A few days ago, I wrote about how the new Microsoft Kinect has been hacked so that you don’t need an Xbox to use it. There are now lots of tinkerers and hackers working with this hardware to see what else might be possible. Although it’s not as easy to see the immediate applications for Kinect in the language classroom as it was for the Wii-based interactive whiteboard, there are obvious parallels. And this new gaming hardware is more advanced than the Wiimote, which may offer more possibilities. I’ve posted some examples of some interesting Kinect-based projects below.
How does it work?
Infrared beams, and lots of them. Here’s how it looks with an infrared / nightvision camera.

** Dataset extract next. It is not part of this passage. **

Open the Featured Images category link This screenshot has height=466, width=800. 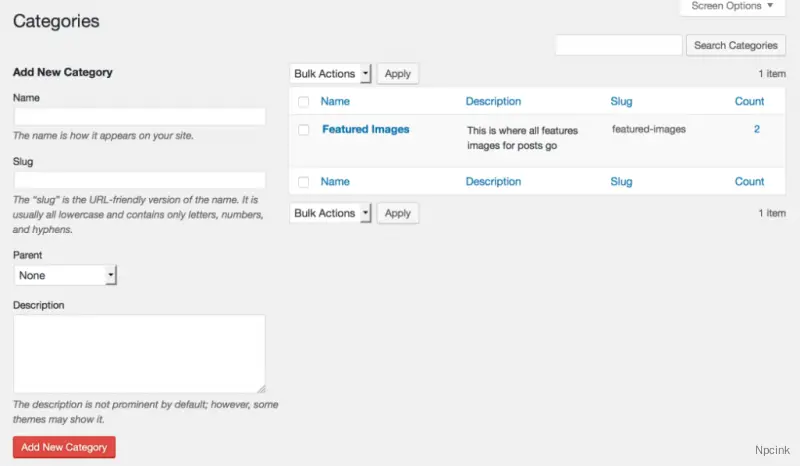click(x=365, y=129)

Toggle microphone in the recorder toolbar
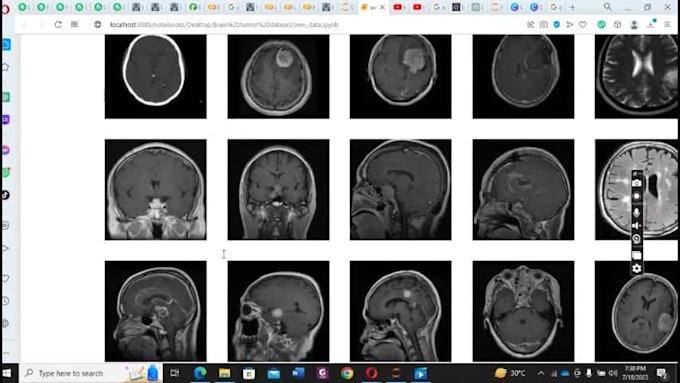[637, 211]
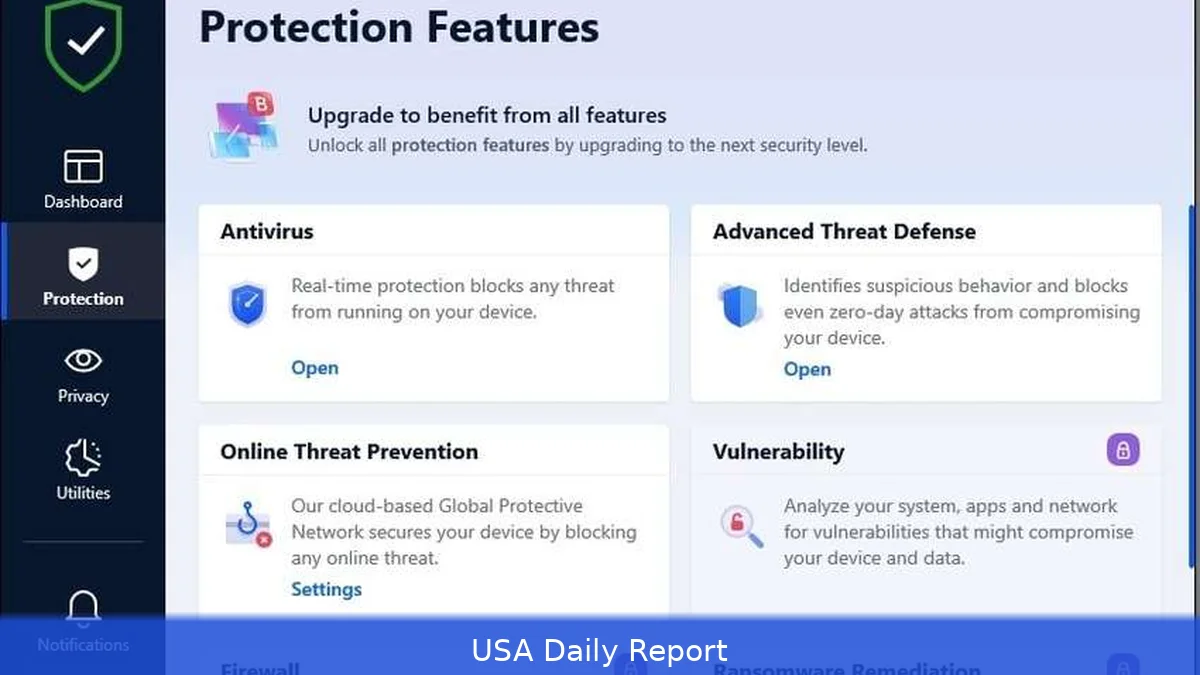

Because Kinect can “see” surfaces in 3D, it can be used to create a multitouch interactive whiteboard on multiple surfaces.
Control your browser
Forget your mouse. Kinect can see the gestures you make in three-dimensional space. Use gestures to control your browser and more.
Teach it to recognize objects. Obviously, there is a lot more software in use here, but Kinect provides the interface.
Who wouldn’t want one of these?
In 1987, the movie Predator cost $18M. A significant portion of what was left over after paying Arnold Schwarzenegger was likely spent on the cool alien light-bending camouflage effects. Just over 20 years later, you can make the same effects on your computer using the $250 Kinect hardware.
At first glance, this looks like really poor quality video, but stick with it. Notice the Kinect camera does not move, but with the flick of a mouse, the point of view can be changed as Kinect extrapolates where everything is in the space based on what it can see from where it is. The black shadows are where Kinect can’t see.
Using 2 Kinects, most of the shadows are filled in. The effect is like a translation of the real world into a low resolution Second Life-like environment.